M. Charles Picqué, ministre de l'Économie et de la Recherche scientifique, chargé de la Politique des grandes villes. - En vous écoutant et en lisant pratiquement en même temps le texte que M. Daems m'a transmis avec, je suppose, l'avis de M. Verwilghen, je me rends compte que la réponse que je vais me limiter à vous lire ne va pas nécessairement vous satisfaire. Je ne parle pas du fond du débat mais d'une série de questions techniques voire davantage politiques, j'en conviens, que vous avez posées.
Je vous lis la réponse du ministre.


Comme indiqué dans l'exposé des motifs de la loi-programme, le nouvel article 111 a pour but de prévoir pour les télécommunications une disposition légale similaire à celle qui est d'application en matière de radiocommunications. C'est pourquoi l'article 111 actuel reprend le texte de l'article 4 de la loi du 30 juillet 1979 relative aux radiocommunications.
Cette harmonisation semblait nécessaire pour éviter toute transgression de la loi. Au stade actuel de la technique, une personne ou une entreprise qui émet par exemple des communications dangereuses pour la sûreté de l'État d'un point à un autre peut le faire soit via des fréquences radio, auquel cas il convient d'appliquer la loi de 1979, soit via des câbles optiques qui relèvent de l'application de la loi du 21 mars 1991. Le dossier relatif à MetTV constitue un exemple de ce type de transgression de la loi. Une action a pu être intentée à l'encontre de MetTV tant que cette organisation émettait via des fréquences mais plus depuis qu'elle utilise des câbles.
En plus d'éviter toute transgression de la loi, le nouvel article 111 a essentiellement pour but d'octroyer aux officiers de police judiciaire dans le cadre des télécommunications, la compétence d'évaluer la véracité des plaintes relatives aux infractions à la loi commises via les télécommunications de manière à ce que ces plaintes puissent être soumises au parquet compétent qui décidera des poursuites devant finalement être engagées. Le nouvel article n'a donc pas, par essence, pour but de sanctionner mais fournit une base aux officiers de police judiciaire pour réaliser des enquêtes, par exemple concernant les abus de numéros 0800 à des fins de pédophilie, comme récemment dans un collège à Verviers, ou d'autres numéros, tels que les numéros 0900 à des fins pornographiques.
En ce qui concerne la demande de suspension des conséquences de l'article 111, je vous signale - dit M. Daems - que la Constitution ne permet pas au Gouvernement de suspendre des lois ou de dispenser de leur exécution.
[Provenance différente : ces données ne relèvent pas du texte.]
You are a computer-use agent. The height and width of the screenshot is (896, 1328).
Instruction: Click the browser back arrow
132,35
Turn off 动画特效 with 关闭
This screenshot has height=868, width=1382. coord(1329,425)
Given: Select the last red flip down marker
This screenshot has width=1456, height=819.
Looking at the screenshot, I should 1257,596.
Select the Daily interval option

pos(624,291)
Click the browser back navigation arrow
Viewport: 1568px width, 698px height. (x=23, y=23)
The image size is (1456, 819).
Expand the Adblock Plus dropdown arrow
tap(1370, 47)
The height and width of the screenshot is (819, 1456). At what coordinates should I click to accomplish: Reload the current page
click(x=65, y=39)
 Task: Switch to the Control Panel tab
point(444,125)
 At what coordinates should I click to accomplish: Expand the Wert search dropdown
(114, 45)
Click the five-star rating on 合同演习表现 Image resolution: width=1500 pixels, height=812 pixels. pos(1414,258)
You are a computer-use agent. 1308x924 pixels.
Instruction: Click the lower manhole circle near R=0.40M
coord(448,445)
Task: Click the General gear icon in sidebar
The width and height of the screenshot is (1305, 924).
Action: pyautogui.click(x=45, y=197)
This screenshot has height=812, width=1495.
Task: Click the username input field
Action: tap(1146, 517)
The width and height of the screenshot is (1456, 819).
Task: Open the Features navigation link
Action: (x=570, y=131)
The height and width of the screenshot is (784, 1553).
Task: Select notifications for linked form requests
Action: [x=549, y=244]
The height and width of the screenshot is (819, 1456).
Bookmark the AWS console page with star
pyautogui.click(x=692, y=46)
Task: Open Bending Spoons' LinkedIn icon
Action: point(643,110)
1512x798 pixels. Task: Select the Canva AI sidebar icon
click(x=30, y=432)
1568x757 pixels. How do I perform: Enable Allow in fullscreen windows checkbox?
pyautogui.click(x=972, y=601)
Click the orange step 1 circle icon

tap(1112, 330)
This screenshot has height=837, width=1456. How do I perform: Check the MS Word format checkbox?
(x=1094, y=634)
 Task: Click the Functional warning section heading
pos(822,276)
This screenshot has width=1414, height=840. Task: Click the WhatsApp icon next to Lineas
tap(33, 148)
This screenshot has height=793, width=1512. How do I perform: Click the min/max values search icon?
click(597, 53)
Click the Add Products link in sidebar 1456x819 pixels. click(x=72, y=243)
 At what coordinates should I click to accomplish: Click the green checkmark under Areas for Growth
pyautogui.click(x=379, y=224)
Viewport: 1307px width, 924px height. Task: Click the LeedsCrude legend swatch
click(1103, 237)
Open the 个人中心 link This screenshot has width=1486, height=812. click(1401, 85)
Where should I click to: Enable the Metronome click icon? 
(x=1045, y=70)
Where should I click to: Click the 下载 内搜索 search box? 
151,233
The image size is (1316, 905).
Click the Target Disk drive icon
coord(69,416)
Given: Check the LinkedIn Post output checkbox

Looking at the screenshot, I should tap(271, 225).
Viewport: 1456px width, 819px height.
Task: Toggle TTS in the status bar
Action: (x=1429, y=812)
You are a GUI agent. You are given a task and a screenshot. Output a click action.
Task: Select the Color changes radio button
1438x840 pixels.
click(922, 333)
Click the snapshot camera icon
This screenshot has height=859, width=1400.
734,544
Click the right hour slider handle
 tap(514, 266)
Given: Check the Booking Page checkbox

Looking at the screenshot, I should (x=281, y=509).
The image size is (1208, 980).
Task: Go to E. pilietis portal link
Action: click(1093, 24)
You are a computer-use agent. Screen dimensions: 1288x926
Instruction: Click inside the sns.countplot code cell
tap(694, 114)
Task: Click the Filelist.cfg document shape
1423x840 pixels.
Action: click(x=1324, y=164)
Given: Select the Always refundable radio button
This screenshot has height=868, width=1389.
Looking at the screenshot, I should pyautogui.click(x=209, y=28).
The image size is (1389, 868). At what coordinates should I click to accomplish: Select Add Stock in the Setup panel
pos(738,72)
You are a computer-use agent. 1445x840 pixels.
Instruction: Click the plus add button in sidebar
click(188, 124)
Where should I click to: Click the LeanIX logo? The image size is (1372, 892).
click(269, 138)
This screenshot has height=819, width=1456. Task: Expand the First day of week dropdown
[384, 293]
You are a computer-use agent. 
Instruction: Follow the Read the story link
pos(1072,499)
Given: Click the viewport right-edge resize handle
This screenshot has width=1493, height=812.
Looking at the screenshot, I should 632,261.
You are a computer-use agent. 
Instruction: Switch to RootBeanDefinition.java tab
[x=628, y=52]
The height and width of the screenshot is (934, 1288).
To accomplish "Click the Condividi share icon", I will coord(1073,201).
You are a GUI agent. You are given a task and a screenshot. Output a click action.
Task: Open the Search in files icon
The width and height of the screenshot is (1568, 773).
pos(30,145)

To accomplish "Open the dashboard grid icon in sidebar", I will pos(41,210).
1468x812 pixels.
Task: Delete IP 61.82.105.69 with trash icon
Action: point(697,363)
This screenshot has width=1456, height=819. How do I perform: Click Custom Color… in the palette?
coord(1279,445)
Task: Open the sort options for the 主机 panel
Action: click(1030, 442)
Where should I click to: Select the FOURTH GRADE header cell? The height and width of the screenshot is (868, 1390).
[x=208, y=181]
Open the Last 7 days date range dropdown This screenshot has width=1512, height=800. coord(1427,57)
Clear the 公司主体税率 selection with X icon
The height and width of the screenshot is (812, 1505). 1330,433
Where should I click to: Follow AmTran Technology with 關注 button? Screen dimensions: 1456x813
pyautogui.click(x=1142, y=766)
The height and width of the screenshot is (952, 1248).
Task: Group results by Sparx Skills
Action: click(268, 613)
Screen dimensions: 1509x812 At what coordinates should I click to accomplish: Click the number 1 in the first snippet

Il appartient à la magistrature, en fonction du principe de proportionnalité, de juger de l'opportunité des poursuites sur la base de cet article. J'ai confiance dans le fait que la magistrature fera cela avec le sens des responsabilités et de la nuance nécessaire.
Je suis d'avis que l'analyse qui est faite sur la portée des différents articles de la Convention européenne des droits de l'homme doit être nuancée. En effet, aucune liberté n'est absolue:
L'article 10, alinéa 2, de la Convention européenne des droits de l'homme prévoit que le droit à la liberté d'expression peut être soumis à certaines formalités, conditions, restrictions ou sanctions prévues par la loi, qui constituent des mesures nécessaires, dans une société démocratique, entre autres à la sécurité nationale, à la défense de l'ordre public et à la prévention du crime et à la protection des bonnes moeurs.
Conformément à l'article 8, alinéa 2, de ladite convention, il ne peut y avoir ingérence d'une autorité publique dans l'exercice du droit au respect de la vie privée et familiale que pour autant que cette ingérence soit prévue par la loi et qu'elle constitue une mesure qui, dans une société démocratique, est nécessaire entre autres à la sécurité nationale, à la sûreté publique, à la défense de l'ordre public et à la prévention des infractions pénales ainsi qu'à la protection des bonnes moeurs, ou à la protection des droits et libertés d'autrui.
Je constate qu'il a été agi par l'adoption d'une loi et que l'article 111 permet d'intervenir lorsque des intérêts essentiels sont en jeu. Ainsi, l'article offre par exemple la possibilité d'intervenir à titre préventif contre des communications de groupements terroristes dans notre pays ou encore, sur la base de cet article, la lutte contre la pédophilie peut être abordée d'une manière plus efficace, etc.
Je constate également que le Conseil d'État, dans son avis n° 32.455/4, n'avait pas d'objections fondamentales à la modification prévue de la loi et que l'article 4 de la loi du 30 juillet 1979 dont le contenu est identique, ne posait pas de problèmes considérables.
Le scénario relatif à l'application de l'article 90ter que vous avez esquissé doit également être fortement nuancé.
L'application de l'article 90ter est uniquement possible dans les cas exceptionnels, lorsque l'enquête l'exige, lorsqu'il existe de sérieuses indications que le fait, pour lequel le juge d'instruction est saisi, est un fait passible de peine repris dans la liste de l'article 90ter, § 2, lorsque les autres moyens d'enquête ne sont pas suffisants pour découvrir la vérité.
Alors que vous vous référez uniquement à la troisième condition de l'article 90ter, il est clair qu'en tenant compte de toutes ces conditions, la mesure de mise sur écoute téléphonique ne sera appliquée qu'en cas exceptionnel et en tenant compte du principe de proportionnalité.
Un " délit futile " commis via les télécommunications n'engendrera donc certainement pas une mise sur écoute téléphonique et de peine via l'article 114, alinéa 8, de la loi du 21 mars 1991.
Vu ce qui précède, je suis donc d'avis qu'il n'y a aucune raison de supprimer l'article 111.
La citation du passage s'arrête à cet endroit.